EXERCISE DIRECTIONS
Locate the line containing "Растениеводство (141, 1527)" in the data below. Reproduce it and every following line up to the end, exactly as given.

BEGIN GIVEN RECORDS

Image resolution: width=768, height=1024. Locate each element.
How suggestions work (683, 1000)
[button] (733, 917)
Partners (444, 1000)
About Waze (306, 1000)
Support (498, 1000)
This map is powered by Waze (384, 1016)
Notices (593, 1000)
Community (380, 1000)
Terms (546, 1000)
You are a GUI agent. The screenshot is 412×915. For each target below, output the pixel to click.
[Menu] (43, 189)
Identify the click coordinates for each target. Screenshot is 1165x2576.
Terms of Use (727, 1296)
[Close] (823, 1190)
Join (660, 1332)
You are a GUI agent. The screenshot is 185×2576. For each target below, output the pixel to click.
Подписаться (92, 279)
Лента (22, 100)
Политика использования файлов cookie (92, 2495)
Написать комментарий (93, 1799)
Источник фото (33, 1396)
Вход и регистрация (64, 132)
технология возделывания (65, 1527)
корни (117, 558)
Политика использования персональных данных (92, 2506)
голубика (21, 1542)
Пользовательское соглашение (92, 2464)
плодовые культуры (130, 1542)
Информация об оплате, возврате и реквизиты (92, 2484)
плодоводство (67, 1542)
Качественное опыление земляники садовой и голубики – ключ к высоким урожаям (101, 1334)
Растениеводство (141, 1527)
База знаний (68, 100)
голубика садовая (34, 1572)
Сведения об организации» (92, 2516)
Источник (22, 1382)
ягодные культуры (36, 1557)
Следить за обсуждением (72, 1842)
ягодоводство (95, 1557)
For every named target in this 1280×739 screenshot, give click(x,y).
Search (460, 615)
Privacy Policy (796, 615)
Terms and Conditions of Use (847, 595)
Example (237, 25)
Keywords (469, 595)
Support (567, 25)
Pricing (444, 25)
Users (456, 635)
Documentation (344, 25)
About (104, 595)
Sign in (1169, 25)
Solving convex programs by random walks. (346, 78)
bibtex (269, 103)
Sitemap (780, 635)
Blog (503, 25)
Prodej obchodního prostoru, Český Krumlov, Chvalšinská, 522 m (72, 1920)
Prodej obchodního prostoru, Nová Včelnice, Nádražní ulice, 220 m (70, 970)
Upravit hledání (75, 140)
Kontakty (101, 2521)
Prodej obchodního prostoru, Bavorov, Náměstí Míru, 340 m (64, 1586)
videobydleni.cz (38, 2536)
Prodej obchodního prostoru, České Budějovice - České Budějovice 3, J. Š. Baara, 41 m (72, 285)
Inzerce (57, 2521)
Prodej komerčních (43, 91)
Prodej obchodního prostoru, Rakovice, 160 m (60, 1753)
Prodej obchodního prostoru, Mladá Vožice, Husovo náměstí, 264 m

END GIVEN RECORDS

RESULT FOR THIS EXERCISE
Растениеводство (141, 1527)
База знаний (68, 100)
голубика садовая (34, 1572)
Сведения об организации» (92, 2516)
Источник (22, 1382)
ягодные культуры (36, 1557)
Следить за обсуждением (72, 1842)
ягодоводство (95, 1557)
For every named target in this 1280×739 screenshot, give click(x,y).
Search (460, 615)
Privacy Policy (796, 615)
Terms and Conditions of Use (847, 595)
Example (237, 25)
Keywords (469, 595)
Support (567, 25)
Pricing (444, 25)
Users (456, 635)
Documentation (344, 25)
About (104, 595)
Sign in (1169, 25)
Solving convex programs by random walks. (346, 78)
bibtex (269, 103)
Sitemap (780, 635)
Blog (503, 25)
Prodej obchodního prostoru, Český Krumlov, Chvalšinská, 522 m (72, 1920)
Prodej obchodního prostoru, Nová Včelnice, Nádražní ulice, 220 m (70, 970)
Upravit hledání (75, 140)
Kontakty (101, 2521)
Prodej obchodního prostoru, Bavorov, Náměstí Míru, 340 m (64, 1586)
videobydleni.cz (38, 2536)
Prodej obchodního prostoru, České Budějovice - České Budějovice 3, J. Š. Baara, 41 m (72, 285)
Inzerce (57, 2521)
Prodej komerčních (43, 91)
Prodej obchodního prostoru, Rakovice, 160 m (60, 1753)
Prodej obchodního prostoru, Mladá Vožice, Husovo náměstí, 264 m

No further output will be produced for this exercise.